Bisnis.com, JAKARTA — Indeks harga saham gabungan (IHSG) diperkirakan bergerak sideways pada awal pekan depan di tengah minimnya sentimen positif baru. Sementara itu, pelaku pasar mencermati perkembangan IPO serta kejelasan kebijakan tarif impor Amerika Serikat.
Berdasarkan data Bursa Efek Indonesia (BEI), indeks komposit ditutup melemah sebesar 0,19% ke level 6.865,19 pada perdagangan Jumat (4/7/2025). Selama sepekan, IHSG juga mengalami penurunan 0,47% akibat tekanan aksi jual bersih investor asing yang mencapai Rp2,77 triliun.
Head of Research Phintraco Sekuritas Valdy Kurniawan mengatakan pergerakan IHSG masih cenderung terbatas di tengah sikap wait and see investor terhadap sejumlah agenda penting.
“Pasar masih menantikan kepastian kesepakatan dagang antara Indonesia dan Amerika Serikat serta proses listing saham-saham baru yang dijadwalkan berlangsung pekan depan,” kata Valdy dalam riset harian, dikutip Minggu (6/7/2025).
Dengan kondisi tersebut, dia memproyeksikan bahwa IHSG akan bergerak dalam rentang support di level 6.800 dan resistance 6.950 dengan level pivot di 6.900 pada awal pekan depan.
Pada perdagangan Senin (7/7/2025), Phintraco merekomendasikan saham PT Merdeka Battery Materials Tbk. (MBMA), PT Samudera Indonesia Tbk. (SMDR), PT Remala Abadi Tbk. (DATA), PT PP London Sumatra Indonesia Tbk. (LSIP), dan PT Solusi Sinergi Digital Tbk. (WIFI).
Untuk diketahui, delapan perusahaan telah memulai masa penawaran umum perdana saham (initial public offering/IPO) selama periode 2–8 Juli 2025. Penawaran tersebut berasal dari berbagai sektor, mulai dari bahan baku, keuangan, hingga logistik.
Delapan calon emiten tersebut adalah PT Asia Pramulia Tbk. (ASPR), PT Chandra Daya Investasi Tbk. (CDIA), PT Indokripto Koin Semesta Tbk. (COIN), PT Prima Multi Usaha Indonesia Tbk. (PMUI), PT Merry Riana Edukasi Tbk. (MERI) , PT Diastika Biotekindo Tbk. (CHEK), PT Trimitra Trans Persada Tbk. (BLOG), dan PT Pancaran Samudera Transport Tbk. (PSAT).
Di sisi lain, ketegangan dagang antara AS dan sejumlah negara mitra menjadi perhatian pelaku pasar menjelang tenggat waktu 9 Juli 2025 yang ditetapkan Presiden Donald Trump.

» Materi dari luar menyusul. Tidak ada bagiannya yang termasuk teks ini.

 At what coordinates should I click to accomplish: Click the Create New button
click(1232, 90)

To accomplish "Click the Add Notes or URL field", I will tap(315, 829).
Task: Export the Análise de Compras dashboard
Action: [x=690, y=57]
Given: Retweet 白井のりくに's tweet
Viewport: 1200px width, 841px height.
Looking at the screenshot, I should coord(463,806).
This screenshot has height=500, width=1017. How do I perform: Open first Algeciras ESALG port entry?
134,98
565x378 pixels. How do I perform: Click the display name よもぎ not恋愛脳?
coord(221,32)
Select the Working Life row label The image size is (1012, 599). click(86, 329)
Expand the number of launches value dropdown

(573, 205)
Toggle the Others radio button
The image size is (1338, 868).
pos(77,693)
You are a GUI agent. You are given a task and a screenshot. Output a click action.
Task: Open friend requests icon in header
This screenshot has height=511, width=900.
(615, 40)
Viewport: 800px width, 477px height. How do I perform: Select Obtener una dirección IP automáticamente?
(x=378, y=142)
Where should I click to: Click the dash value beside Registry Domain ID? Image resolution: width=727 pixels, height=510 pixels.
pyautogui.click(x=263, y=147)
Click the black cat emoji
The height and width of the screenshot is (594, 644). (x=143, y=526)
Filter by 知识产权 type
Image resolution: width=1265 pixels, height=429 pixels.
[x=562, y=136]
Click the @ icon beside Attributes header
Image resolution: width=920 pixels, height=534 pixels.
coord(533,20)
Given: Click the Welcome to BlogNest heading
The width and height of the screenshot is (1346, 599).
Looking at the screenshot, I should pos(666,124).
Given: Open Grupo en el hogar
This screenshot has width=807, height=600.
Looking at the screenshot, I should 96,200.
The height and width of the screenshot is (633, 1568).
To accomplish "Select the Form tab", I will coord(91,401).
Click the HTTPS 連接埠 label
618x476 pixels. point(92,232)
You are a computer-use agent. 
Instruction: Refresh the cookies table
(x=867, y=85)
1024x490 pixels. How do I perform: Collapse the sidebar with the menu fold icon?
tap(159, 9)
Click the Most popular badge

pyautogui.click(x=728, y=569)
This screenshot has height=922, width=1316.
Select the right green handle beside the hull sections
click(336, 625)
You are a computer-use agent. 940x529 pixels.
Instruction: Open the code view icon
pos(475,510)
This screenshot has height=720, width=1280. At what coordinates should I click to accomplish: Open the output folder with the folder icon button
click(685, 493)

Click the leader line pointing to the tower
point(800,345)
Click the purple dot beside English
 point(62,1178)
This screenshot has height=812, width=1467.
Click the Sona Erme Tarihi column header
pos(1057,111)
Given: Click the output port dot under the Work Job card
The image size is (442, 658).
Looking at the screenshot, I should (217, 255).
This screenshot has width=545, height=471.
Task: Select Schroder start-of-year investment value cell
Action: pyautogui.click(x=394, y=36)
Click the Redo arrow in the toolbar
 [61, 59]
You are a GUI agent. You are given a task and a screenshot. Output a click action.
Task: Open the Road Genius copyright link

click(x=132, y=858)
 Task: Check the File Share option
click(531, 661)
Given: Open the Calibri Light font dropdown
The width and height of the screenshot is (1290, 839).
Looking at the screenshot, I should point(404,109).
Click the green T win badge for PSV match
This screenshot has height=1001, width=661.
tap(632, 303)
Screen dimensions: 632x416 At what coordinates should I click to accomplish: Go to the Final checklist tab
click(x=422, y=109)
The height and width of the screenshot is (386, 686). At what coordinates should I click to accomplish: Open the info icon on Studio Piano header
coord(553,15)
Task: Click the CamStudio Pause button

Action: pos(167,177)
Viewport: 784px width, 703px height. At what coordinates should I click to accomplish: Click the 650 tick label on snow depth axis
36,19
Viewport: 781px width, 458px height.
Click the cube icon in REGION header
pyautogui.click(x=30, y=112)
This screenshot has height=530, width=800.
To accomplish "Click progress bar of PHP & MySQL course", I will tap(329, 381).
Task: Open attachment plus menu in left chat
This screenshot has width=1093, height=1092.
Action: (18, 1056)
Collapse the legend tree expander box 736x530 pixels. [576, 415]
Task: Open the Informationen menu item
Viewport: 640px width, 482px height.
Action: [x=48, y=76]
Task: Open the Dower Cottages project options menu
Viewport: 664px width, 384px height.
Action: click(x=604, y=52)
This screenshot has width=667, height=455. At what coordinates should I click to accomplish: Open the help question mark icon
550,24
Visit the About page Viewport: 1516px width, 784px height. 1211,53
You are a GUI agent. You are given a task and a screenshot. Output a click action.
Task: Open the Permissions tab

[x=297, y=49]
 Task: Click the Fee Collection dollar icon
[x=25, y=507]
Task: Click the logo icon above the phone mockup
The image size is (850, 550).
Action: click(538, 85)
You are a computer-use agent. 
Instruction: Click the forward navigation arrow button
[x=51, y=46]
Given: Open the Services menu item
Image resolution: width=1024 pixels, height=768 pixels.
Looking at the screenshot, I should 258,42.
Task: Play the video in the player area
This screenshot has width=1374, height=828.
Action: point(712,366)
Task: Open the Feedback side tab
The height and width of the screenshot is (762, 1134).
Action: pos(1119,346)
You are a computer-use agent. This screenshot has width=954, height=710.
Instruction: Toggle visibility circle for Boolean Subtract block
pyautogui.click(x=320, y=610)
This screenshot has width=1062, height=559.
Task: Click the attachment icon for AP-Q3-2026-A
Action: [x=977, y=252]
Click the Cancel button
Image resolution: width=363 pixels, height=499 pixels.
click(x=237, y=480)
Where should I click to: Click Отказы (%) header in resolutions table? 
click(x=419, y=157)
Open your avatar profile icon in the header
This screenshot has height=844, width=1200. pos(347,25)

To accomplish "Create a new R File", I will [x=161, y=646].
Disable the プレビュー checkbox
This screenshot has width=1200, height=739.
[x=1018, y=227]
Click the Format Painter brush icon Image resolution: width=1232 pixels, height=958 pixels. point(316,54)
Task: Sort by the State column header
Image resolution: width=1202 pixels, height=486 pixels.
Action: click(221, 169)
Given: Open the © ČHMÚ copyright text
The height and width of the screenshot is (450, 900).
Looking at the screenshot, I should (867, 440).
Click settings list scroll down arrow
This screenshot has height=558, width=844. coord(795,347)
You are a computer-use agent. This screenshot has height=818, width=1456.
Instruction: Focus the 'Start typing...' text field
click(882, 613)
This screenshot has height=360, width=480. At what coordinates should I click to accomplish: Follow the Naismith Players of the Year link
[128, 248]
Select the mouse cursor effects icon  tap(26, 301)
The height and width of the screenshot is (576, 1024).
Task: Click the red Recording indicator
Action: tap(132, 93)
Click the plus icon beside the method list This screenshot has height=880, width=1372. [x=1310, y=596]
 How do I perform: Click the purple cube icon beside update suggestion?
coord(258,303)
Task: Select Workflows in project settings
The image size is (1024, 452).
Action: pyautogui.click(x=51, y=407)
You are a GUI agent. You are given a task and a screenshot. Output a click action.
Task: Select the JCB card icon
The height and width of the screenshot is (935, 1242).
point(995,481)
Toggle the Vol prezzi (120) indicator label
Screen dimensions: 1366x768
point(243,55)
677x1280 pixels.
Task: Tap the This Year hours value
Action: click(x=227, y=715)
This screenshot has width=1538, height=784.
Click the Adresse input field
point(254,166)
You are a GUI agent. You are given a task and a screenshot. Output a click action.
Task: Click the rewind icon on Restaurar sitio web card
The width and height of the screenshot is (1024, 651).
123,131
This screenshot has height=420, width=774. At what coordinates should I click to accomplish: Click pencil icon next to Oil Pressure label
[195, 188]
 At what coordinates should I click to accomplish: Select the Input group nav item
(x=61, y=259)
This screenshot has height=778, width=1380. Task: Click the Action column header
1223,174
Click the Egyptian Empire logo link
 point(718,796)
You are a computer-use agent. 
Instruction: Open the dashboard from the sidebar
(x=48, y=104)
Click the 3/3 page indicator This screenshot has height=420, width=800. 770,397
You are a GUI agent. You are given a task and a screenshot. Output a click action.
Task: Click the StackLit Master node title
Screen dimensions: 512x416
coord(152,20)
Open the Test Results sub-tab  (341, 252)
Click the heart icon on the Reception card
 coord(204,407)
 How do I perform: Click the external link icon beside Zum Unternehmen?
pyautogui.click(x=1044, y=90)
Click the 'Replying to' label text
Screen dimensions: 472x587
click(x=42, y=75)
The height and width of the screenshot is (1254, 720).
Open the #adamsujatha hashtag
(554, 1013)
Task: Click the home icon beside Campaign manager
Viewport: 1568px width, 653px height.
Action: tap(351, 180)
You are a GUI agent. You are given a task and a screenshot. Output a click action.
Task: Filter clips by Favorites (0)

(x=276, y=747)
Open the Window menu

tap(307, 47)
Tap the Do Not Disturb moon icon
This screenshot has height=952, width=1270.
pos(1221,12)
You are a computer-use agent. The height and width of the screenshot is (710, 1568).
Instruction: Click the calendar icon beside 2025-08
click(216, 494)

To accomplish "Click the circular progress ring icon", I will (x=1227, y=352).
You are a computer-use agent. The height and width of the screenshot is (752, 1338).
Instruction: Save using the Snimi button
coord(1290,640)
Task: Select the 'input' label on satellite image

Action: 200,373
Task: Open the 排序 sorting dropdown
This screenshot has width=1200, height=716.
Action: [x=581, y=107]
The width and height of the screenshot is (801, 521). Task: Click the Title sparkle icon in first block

Ekonom Panin Sekuritas Felix Darmawan menjelaskan bahwa jika AS benar-benar menaikkan tarif atau memperketat kebijakan perdagangannya, hal tersebut dikhawatirkan dapat menekan sejumlah sektor di Indonesia yang berorientasi ekspor.
“Jika AS benar-benar menaikkan tarif atau memperketat kebijakan dagangnya, hal ini bisa menekan sektor-sektor yang terpapar ekspor, seperti otomotif, tekstil, atau komoditas tertentu,” kata Felix, Jumat (4/7/2025).
Di sisi lain, kesepakatan dagang AS–Vietnam bisa membuat sebagian aliran modal asing beralih ke Vietnam, mengingat negara ini mendapat preferensi tarif yang lebih menarik. Meski begitu, Indonesia dinilai memiliki keunggulan struktural yang mendukung daya tarik jangka panjang.
Felix juga menyebut bahwa inflasi yang rendah dan potensi pelonggaran suku bunga Bank Indonesia (BI) bisa menjadi katalis tambahan bagi pasar saham domestik.
“Apalagi jika inflasi rendah dan BI membuka ruang pelonggaran suku bunga, hal ini bisa jadi katalis tambahan,” ujar Felix.
Disclaimer: Berita ini tidak bertujuan mengajak membeli atau menjual saham. Keputusan investasi sepenuhnya ada di tangan pembaca. Bisnis.com tidak bertanggung jawab atas kerugian atau keuntungan yang timbul dari keputusan investasi pembaca.